Preprocessing

class preprocessing.data_type_detector.ColumnDataFormat(dataframe: pandas.core.frame.DataFrame)

Data type detector

This class contains methods that help to detect the type of the data in each column of the given dataframe. The supported data types for now are: date, categorical feature with string values, numeric features with integer values (categorical), numeric with continuous values, and nested JSON data format.

Param:

pd.DataFrame dataframe: A pandas dataframe that contains the dataset e.g. train_dataframe.

Methods:
  • find_date_columns - Date data type finder
  • number_or_string - Numeric-string finder
  • json_detector- Valid JSON data finder
  • categorical_or_numeric - Numeric continuous-discrete finder
__init__(dataframe: pandas.core.frame.DataFrame)
Parameters:dataframe (pd.DataFrame) – A pandas dataframe that contains the dataset e.g. train_dataframe
categorical_or_numeric(numbers_column_list: list, threshold: float)

Numeric continuous-discrete finder

The function extracts the name of the columns that contain numeric discrete values and the columns that have numeric continuous values from the columns that contain only number data type. The decision is based on the unique values in that column. If the number of the unique values is less than the pre-defined threshold, the column type will be considered categorical. It returns two lists of strings.

Parameters:
  • numbers_column_list (list) – A list of strings which are the names of the columns that contain number value type.
  • threshold (int) – It is the minimum number of the unique values that under it the column type will be considered categorical.
Returns:

  • categorical_columns - the list of the columns’ names of the columns that contain numeric discrete data.
  • numeric_columns - The list of the columns’ names that contain numeric continuous data.

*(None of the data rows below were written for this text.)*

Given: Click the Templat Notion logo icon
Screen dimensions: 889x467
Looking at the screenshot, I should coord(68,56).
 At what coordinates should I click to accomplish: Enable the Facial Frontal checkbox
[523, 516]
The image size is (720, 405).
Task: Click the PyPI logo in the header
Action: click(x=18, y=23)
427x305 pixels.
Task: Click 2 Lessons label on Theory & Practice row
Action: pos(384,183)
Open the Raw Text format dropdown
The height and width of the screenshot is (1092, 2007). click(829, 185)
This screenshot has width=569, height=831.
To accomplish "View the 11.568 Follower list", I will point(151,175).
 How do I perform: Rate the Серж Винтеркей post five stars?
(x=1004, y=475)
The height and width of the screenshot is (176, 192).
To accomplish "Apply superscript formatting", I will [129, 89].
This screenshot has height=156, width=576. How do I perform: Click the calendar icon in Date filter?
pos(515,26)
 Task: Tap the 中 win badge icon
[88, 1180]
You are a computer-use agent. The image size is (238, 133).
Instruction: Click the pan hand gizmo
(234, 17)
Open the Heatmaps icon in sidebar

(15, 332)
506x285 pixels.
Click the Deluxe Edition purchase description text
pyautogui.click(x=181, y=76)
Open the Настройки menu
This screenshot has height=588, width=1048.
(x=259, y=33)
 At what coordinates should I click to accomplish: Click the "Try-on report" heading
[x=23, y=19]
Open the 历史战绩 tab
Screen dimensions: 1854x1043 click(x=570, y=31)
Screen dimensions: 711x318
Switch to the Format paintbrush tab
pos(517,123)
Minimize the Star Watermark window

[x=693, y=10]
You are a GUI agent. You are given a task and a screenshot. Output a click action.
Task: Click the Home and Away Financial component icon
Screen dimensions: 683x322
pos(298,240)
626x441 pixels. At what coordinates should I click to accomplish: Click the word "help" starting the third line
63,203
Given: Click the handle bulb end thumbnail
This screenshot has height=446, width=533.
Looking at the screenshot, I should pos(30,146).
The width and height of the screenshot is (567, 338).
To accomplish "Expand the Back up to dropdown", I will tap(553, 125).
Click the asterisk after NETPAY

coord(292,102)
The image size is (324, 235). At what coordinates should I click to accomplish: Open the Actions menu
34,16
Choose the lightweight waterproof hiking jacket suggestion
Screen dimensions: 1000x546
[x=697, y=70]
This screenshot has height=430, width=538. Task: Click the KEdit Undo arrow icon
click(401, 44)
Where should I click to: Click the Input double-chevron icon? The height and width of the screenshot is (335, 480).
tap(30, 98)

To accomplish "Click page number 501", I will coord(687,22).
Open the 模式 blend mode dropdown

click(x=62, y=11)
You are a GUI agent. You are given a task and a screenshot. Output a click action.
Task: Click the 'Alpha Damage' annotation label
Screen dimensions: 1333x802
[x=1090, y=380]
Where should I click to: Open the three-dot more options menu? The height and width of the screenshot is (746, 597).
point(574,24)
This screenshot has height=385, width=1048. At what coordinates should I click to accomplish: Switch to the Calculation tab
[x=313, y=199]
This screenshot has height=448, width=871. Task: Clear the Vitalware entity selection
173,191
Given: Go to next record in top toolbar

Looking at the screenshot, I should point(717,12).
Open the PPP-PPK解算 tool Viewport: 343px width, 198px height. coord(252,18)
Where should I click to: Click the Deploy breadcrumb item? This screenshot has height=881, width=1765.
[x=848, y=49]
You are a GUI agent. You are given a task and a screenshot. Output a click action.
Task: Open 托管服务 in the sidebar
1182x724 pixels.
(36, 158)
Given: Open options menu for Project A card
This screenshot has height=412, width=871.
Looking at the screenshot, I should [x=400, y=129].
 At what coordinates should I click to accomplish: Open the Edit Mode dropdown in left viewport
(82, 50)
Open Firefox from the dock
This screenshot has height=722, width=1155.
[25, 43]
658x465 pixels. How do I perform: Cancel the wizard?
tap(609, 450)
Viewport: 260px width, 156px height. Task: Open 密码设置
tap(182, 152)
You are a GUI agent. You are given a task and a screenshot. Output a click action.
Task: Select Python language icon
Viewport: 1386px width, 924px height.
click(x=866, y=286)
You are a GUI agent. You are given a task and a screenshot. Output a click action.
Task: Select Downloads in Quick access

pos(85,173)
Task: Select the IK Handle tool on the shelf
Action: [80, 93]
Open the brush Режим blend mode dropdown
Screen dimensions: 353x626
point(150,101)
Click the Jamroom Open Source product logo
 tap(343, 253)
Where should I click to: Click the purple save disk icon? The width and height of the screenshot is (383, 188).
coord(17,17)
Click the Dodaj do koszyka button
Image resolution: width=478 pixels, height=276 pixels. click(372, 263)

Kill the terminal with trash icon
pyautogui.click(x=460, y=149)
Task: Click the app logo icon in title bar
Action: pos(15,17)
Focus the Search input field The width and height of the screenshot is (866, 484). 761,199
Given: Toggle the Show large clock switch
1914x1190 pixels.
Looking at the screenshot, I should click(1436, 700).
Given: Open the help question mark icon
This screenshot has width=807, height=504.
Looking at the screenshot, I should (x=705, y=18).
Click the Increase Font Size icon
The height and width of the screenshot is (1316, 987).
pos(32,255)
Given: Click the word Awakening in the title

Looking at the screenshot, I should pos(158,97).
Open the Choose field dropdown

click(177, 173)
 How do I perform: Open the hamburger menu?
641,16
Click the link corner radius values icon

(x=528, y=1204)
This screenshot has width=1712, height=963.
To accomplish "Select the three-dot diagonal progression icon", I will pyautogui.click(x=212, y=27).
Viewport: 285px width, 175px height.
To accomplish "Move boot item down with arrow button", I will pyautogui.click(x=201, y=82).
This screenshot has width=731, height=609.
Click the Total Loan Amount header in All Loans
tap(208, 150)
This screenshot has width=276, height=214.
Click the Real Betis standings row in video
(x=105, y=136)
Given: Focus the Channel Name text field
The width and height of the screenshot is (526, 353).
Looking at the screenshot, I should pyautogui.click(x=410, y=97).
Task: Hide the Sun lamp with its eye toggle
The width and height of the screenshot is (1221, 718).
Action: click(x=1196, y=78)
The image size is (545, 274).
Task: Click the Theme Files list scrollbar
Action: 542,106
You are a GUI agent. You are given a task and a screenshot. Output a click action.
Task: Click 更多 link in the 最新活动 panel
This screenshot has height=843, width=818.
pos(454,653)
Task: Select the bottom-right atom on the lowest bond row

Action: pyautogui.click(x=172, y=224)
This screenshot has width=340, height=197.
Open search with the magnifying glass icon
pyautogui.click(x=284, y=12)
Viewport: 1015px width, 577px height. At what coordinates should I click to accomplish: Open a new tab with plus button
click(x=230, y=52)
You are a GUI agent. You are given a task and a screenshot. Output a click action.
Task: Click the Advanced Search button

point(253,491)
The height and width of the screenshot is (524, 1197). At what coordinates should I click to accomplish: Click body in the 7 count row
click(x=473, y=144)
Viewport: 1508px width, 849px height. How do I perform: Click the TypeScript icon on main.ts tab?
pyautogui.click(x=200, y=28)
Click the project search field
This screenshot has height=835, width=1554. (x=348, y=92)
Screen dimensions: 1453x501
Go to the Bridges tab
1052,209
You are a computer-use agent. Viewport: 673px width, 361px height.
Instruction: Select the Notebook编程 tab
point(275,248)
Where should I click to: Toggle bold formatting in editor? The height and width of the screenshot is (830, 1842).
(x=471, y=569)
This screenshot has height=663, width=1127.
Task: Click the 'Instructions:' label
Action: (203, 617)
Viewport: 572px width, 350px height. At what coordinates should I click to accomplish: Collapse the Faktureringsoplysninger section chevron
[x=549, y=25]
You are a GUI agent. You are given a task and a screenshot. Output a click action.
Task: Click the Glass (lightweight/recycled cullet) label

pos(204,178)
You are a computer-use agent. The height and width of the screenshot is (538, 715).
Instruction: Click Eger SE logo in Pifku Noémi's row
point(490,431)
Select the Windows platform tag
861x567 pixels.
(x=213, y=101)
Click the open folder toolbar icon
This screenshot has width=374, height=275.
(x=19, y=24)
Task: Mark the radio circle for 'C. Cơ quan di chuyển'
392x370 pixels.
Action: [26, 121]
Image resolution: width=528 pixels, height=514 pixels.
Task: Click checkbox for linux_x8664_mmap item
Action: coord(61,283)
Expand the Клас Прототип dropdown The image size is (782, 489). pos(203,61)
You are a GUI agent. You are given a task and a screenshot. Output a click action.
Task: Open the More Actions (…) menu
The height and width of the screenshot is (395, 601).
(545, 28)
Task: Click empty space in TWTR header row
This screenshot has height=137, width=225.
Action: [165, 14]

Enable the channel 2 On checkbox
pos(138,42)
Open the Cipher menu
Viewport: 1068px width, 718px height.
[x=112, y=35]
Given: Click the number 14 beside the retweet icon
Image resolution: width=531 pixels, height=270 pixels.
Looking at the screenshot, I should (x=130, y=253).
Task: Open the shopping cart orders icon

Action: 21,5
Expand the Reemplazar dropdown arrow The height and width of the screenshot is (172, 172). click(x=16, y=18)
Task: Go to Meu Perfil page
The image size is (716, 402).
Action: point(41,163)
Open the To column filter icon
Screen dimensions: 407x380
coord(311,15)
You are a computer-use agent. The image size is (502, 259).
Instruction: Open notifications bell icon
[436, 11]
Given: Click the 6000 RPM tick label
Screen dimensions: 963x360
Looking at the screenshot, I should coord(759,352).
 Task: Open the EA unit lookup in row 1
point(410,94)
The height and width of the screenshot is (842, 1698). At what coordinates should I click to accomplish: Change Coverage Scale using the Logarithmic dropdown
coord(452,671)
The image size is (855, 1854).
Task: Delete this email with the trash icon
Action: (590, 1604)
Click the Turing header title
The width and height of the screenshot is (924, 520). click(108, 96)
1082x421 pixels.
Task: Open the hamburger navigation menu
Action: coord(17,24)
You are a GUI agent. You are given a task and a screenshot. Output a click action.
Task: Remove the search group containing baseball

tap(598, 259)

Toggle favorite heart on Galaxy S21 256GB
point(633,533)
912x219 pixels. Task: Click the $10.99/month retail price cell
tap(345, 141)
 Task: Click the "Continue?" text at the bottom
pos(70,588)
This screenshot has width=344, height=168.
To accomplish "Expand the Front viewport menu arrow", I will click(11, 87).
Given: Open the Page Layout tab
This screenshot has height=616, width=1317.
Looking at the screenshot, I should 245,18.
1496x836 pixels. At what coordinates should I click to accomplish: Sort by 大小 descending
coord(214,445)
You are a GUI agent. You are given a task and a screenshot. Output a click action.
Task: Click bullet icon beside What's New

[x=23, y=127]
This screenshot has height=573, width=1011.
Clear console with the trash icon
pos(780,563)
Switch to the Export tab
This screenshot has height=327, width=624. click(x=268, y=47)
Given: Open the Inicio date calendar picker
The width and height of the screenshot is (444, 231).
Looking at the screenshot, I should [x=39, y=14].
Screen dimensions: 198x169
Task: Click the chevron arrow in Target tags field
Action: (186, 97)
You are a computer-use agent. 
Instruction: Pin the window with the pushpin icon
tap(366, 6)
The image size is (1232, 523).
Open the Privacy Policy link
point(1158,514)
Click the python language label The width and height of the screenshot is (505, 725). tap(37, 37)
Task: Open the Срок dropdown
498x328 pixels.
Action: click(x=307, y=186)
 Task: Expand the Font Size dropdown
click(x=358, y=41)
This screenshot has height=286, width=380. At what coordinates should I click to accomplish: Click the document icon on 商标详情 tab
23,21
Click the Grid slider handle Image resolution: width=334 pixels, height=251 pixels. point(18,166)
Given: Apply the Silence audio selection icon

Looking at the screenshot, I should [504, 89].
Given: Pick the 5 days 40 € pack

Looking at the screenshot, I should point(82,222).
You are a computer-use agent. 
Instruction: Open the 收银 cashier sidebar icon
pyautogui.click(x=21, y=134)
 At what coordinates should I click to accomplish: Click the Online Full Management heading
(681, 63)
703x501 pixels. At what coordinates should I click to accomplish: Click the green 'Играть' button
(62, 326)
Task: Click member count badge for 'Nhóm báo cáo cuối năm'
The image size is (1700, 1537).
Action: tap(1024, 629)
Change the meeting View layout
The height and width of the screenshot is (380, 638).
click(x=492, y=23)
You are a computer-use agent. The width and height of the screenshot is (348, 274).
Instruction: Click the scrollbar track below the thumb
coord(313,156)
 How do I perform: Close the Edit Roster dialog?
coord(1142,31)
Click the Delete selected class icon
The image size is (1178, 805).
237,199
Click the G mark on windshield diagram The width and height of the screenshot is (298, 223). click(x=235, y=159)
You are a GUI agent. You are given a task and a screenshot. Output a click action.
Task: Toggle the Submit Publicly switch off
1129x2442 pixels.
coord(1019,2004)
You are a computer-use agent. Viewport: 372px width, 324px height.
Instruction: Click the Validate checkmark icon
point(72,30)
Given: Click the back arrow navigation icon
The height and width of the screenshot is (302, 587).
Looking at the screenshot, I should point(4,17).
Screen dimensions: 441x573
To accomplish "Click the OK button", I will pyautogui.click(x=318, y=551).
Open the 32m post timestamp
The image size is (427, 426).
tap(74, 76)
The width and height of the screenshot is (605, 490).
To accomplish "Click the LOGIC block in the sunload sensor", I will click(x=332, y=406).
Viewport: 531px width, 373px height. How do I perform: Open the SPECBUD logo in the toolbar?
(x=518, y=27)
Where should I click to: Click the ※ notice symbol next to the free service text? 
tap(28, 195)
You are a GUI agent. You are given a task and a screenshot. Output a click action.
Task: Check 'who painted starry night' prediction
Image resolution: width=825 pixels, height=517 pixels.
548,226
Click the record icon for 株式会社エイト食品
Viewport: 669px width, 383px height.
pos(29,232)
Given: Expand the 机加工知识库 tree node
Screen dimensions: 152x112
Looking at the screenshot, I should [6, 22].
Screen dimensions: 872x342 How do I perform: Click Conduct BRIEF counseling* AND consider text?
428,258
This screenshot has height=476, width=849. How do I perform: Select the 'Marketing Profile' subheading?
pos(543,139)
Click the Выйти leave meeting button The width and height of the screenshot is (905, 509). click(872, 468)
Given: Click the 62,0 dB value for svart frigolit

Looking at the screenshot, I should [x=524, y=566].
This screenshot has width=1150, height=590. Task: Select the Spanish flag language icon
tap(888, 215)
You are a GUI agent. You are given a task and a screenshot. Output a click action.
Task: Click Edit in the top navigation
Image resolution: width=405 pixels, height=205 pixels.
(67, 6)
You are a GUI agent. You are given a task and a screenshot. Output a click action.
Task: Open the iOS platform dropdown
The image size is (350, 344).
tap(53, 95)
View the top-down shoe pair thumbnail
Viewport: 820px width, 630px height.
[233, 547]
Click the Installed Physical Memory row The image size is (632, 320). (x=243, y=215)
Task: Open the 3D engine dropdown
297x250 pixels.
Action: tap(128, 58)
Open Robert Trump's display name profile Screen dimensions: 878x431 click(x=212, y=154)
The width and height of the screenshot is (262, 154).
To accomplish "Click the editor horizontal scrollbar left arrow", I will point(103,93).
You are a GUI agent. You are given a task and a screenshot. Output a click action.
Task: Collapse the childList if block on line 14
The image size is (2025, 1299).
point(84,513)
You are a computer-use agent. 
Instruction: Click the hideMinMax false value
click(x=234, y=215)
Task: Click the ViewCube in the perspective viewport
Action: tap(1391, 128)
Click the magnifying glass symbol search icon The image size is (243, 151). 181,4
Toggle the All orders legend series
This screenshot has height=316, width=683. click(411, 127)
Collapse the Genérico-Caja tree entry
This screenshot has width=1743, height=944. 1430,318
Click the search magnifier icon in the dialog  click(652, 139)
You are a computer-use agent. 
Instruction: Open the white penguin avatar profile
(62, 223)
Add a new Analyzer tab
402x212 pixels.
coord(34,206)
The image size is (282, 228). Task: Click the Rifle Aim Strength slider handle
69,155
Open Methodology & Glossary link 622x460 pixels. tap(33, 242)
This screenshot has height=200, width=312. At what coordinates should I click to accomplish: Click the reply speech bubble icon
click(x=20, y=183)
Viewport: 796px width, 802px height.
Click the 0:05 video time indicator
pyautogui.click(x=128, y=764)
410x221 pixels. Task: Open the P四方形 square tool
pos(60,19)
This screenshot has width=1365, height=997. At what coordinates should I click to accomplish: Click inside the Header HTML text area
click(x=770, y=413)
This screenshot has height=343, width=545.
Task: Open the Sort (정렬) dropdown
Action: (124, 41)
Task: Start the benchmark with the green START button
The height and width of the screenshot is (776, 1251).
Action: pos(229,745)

find_date_columns() → list

Date data type finder

This method finds date columns automatically.

Returns:date_columns: list of columns that contain date format data
json_detector(columns_with_strings: list)

Valid JSON data finder

This method detects if there is valid nested JSON data inside the columns that have string data. It return Two lists of strings

Parameters:columns_with_strings (list) – List of the columns that contain string data
Returns:
  • string_columns - A list contains the name of the columns that don’t have valid JSON nested data.
  • json_columns - A list contain the name of the columns that have valid nested JSON data.
number_or_string(date_columns: list)

Numeric-string finder

The function extracts which columns in the pandas dataframe contain numeric values and which have string values. It returns three lists of strings

Parameters:date_columns (list) – contains the name of the columns that have date format data to exclude those columns from the search.
Returns:
  • string_columns - A list contains the column names that contain string type data.
  • numeric_columns - contains the list of columns that have numbers.
  • other_columns - contains the name of columns that have unknown type of data if they exist
preprocessing.data_type_detector.detect_column_types(dataframe: pandas.core.frame.DataFrame, threshold: int = 50)

Features’ types detector

This function applies the methods defined in the ColumnDataFormat class to detect data format in each column.

Parameters:
  • dataframe (pd.DataFrame) – A pandas dataframe that contains the dataset e.g. train_dataframe
  • threshold (int) – the minimum number of the unique values that under it the column type will be considered categorical. The default value here is 50. This becomes very important when applying one-hot encoding.
Returns:

  • number_of_columns - An integer which is the total number of features. It is used for the validation purpose.
  • columns_types_list - A list of lists:
  • string_columns - A list of strings which are the columns that contain categorical data type with string labels e.g. Yes, No, Maybe.
  • categorical_integer - A list of strings which are the columns that contain categorical data type with numeric labels e.g. 0, 1, 2
  • numeric_columns - A list of strings which are the columns that contain columns contains numeric continuous values e.g. float like 0.1, 0.2 or large number of labels of numeric categorical data (larger than the threshold).
  • date_columns - A list of strings which are the columns that contain columns contain date format data. e.g. 2015-01-05
  • other_columns - A list of strings which are the columns that contain columns that has some other types ( Not implemented yet)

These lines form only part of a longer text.